While any weight-bearing aerobic exercise is good for your bones, joining a team can help you in ways that extend beyond the physiological benefits of running and jumping. That feeling of belonging has been shown to reduce your risk of developing chronic conditions like heart disease and type 2 diabetes, as well as improving your body image – something women in their twenties are more likely to be struggling with than older women. I was for one struggling with my own image in my 20s but looking back at pictures I long to look like that again. Youth is wasted on the young and we all want that to obtain a fountain of youth to quote some famous youth sayings.

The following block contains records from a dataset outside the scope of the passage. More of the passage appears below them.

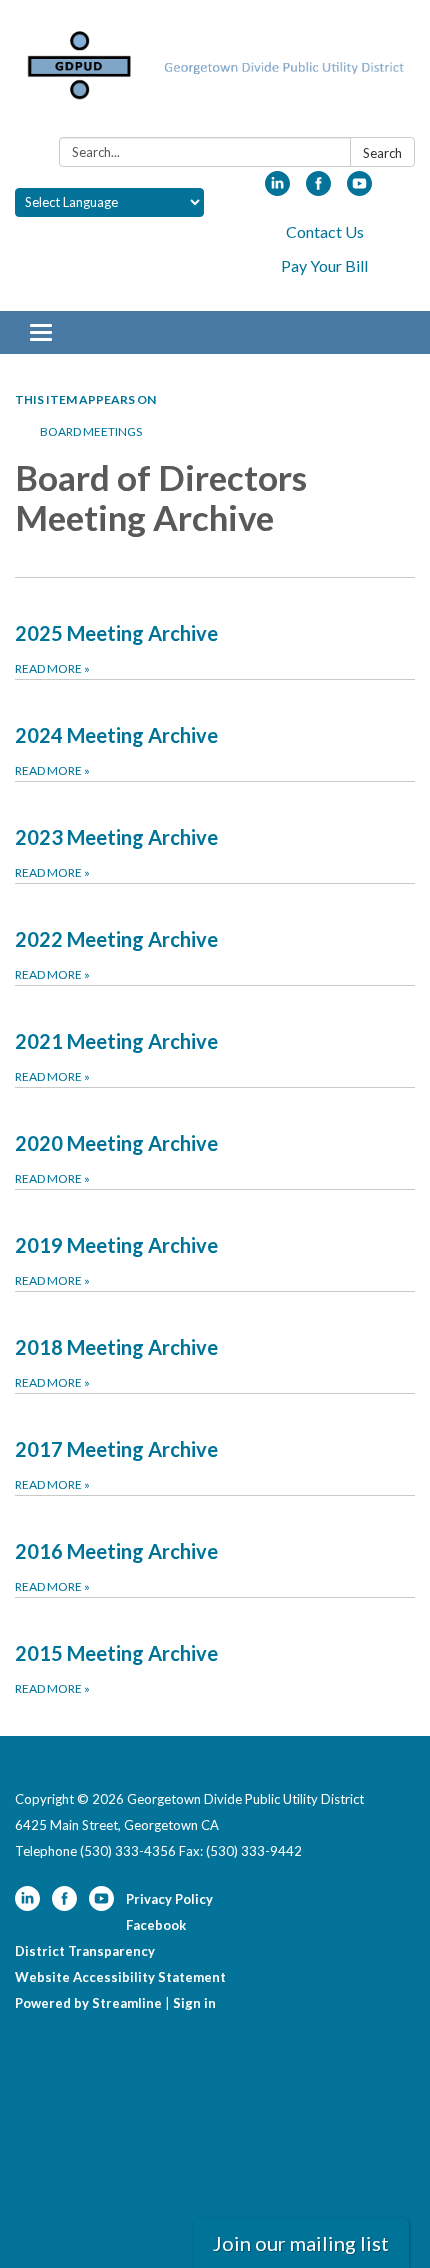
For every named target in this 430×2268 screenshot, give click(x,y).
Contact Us (325, 231)
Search (382, 153)
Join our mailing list (301, 2243)
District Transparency (85, 1951)
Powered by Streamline (88, 2003)
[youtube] (359, 189)
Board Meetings (91, 431)
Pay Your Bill (324, 265)
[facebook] (318, 189)
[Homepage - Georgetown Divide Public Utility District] (215, 72)
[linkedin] (277, 189)
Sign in (194, 2003)
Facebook (156, 1925)
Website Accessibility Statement (120, 1977)
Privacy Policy (169, 1899)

But while this is a great time to fall in love with exercise, over exercising is common among women of this age group. For many of the 20-something can see issues with amenorrhea (loss of periods), this is also the time our food intake becomes less or just not optimal quality. This paired with too much exercises and lack of sleep can cause issues. So maybe instead of all those high-intensity exercises build in some strength and conditioning sessions too, even better if in a group setting. Just find something you love, if not a group class try rock climbing, dancing (without the alcohol), swimming, skiing, water sports. In your 20’s the world is your oyster so go and grab it!
The goal is to build a relationship with exercise that becomes like brushing your teeth – something you incorporate into your days without even thinking about it.